Art seems to me a way to overcome death H.H.
he international centrality of the work of Hans Hartung (1904-1989), from his early drawings of 1922 is known to all and has been widely documented in the great exhibitions created, by the Venice Biennale where in 1960 he won the Grand Prix for painting, to the National Museum of Modern Art in Paris in 1969, to the Metropolitan Museum in New York in 1975 to the Tate Gallery in London in 1996 and the numerous retrospectives that have been dedicated to him in museums around the world, from Berlin to Madrid, from Leipzig to Beijing, from Brussels to Taiwan and Nagoya to Japan.
The exhibition at the Limen Otto9cinque Gallery in Rome curated by Massimo Riposati and created in collaboration with the Hartung Foundation in Antibes and the Galerie Sapone in Nice exemplifies a moment that the artist himself defines: "Since 1970 I have a feeling of renewal. if a new strength, a new youth have been granted to me ".
Creating harmony from disharmony is Hartung's great challenge, and his whole life will be marked by the search for that rule that will allow him to bring the indispensable disharmonious accents back into a lasting balance.

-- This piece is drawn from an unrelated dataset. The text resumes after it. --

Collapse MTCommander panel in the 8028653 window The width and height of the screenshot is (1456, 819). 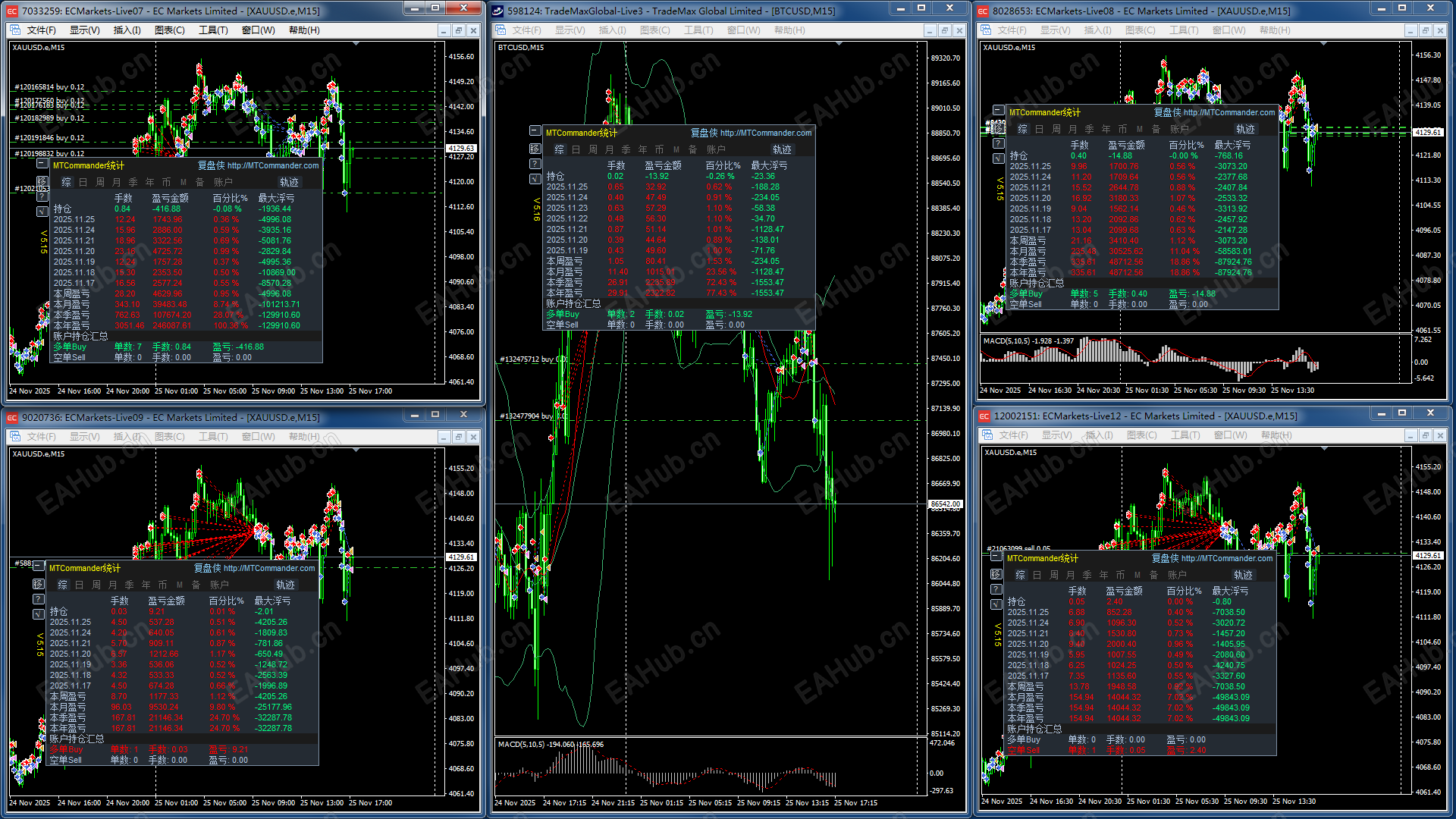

Matured in love for Rembrandt and in admiration for Emil Nolde and Kokoschka, he did not let himself be seduced by the Bauhaus and the geometric lessons of Kandinsky, whom he had also met in Paris in the 1930s and with whom he exhibited at the Pierre gallery in 1936. Far from the beginning, from every figurative hypothesis Hartung found in the harmonic rule of the golden section the compromise between his design rigor and his innate desire for speed in expression, because Hartung's painting abandons the image but not reality and writes: "A reality that is different for me, but still a reality. As for my painting, I believe that it maintains a relationship, indeed constant but very complex relationships, with what it has been agreed to call the external reality" and again: "Painting has therefore always presupposed for me the existence of reality: this reality which is resistance, momentum, rhythm, push, but which I do not totally understand that when I grasp it, I surround it rivo, I immobilize it for a moment that I would like to see last forever ".
Undisputed master of the lyrical abstraction Hartung, he influenced many of the informal experiences of the immediate post-war period, and he can be considered a European artist: German-born and naturalized French, he lost his leg fighting in the Foreign Legion against Nazism and painfully against his country; he traveled to Italy, crossing it as a boy on a bicycle, married in 1929 Anna-Eva Bergman, a Norwegian artist, in '39 he married the Spanish Roberta Gonzales and again, after a second divorce, in 1953 Anna-Eva Bergman, returned to Paris from Norway.
Since 1994 his home / studio has become the seat of the Hans Hartung and Anna-Eva Bergman Foundation, an extraordinary study and research center on one of the Fathers of Contemporary Art.